Esslingen Der Kommunalwahlkampf nimmt Fahrt auf und verleitet manche Partei zu Schnellschüssen, um ihre Klientel zu beeindrucken. Das trifft leider auch auf den halbgaren Antrag auf Milieuschutz zu, dessen praktische Umsetzbarkeit die Linken zu wenig durchdacht haben. Gut gemeint, schlecht gemacht. Denn Schutzgebiete lassen sich weder willkürlich noch ad hoc abstecken. Darauf verweist das Stadtplanungsamt zu Recht. Richtig ist auch, dass der Milieuschutz klassischerweise auf attraktive Wohngebiete in Großstädten angewendet wird. In die Cannstatter Straße gleich neben den Bahngleisen wird indes kein Hipster ziehen wollen. Ergo: Der Milieuschutz ist das falsche Rechtsmittel, um den profitorientierten Vermieter Vonovia in seine Schranken zu weisen.
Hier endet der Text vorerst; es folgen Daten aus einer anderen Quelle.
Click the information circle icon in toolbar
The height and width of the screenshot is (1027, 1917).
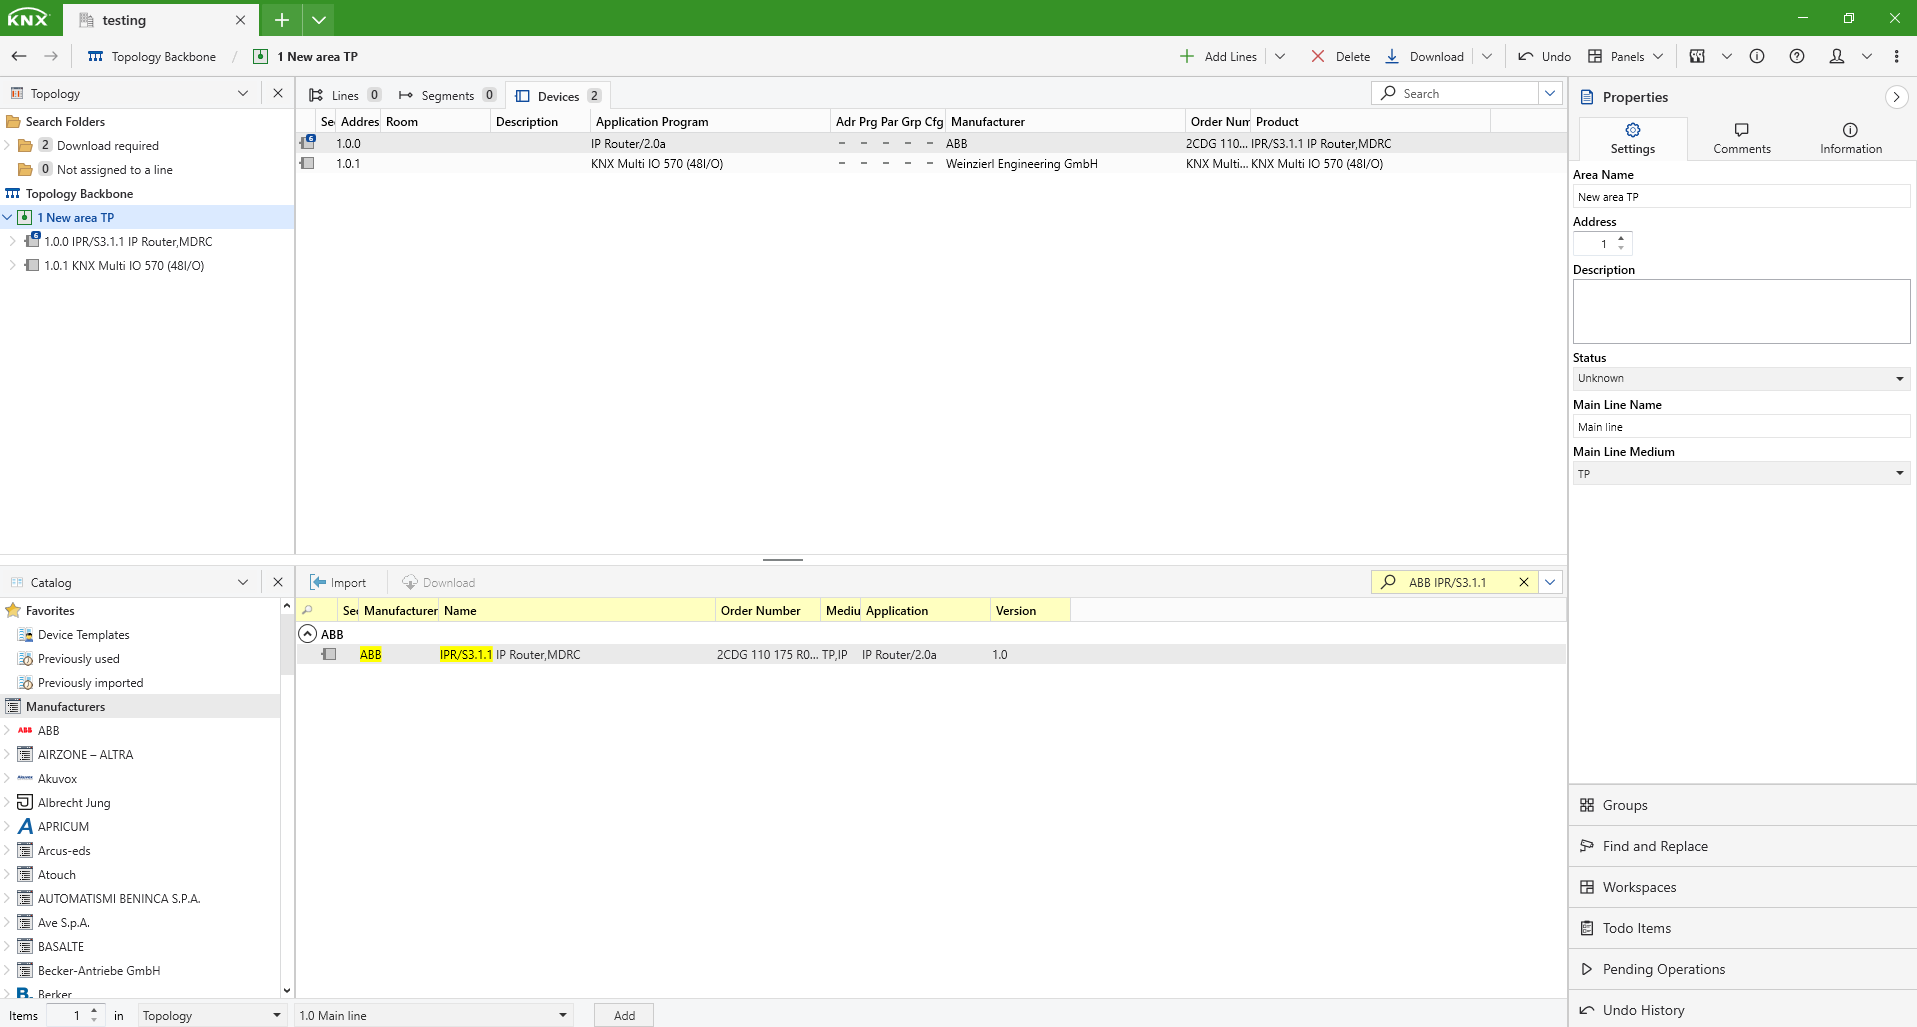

Gleichzeitig muten die Alternativvorschläge der Verwaltung merkwürdig hilflos an. Der Hinweis, neue Wohnungen zu bauen, ist ein schwacher Trost. Weil Esslingen nicht so viel Raum für Nachverdichtungen und die Ausweisung neuer Baugebiete bietet, werden davon nur wenige Menschen profitieren – und auch das erst in einigen Jahren. Die akute Wohnungsnot gerade für Gering- und Normalverdiener lässt sich jedoch nicht bekämpfen ohne die Sicherung des Bestands. Mit dem Verweis auf das Mietrechtanpassungsgesetz zieht sich die Kommune aus der Verantwortung und schiebt den Schwarzen Peter dem Bund zu. Natürlich ist eine deutschlandweit einheitliche Lösung einem kommunalen Flickenteppich vorzuziehen. Aber es bleibt der bittere Beigeschmack, dass die Stadt einem einzelnen Vermieter wie Vonovia wehrlos ausgeliefert ist.

Die Aktiengesellschaft hält sich zwar an geltendes Recht, verletzt aber das moralische Rechtsempfinden vieler Mieter, indem sie Wohnen als Wirtschaftsgut behandelt, ohne soziale Verantwortung zu übernehmen. Dagegen mobil zu machen, lohnt sich. Das zeigen die Mieterproteste, die Vonovia zum Einlenken gezwungen haben: Der Bochumer Wohnungskonzern modernisiert künftig weniger den Bestand und setzt stattdessen auf Neubauten und altersgerechte Umbauten. Da sollte auch die Esslinger Stadtverwaltung nach schlagkräftigen Rechtsmitteln in kommunaler Hand suchen, anstatt auf Hilfe vom Bund zu hoffen. Schließlich unterhält Vonovia 450 Wohnungen in der Stadt.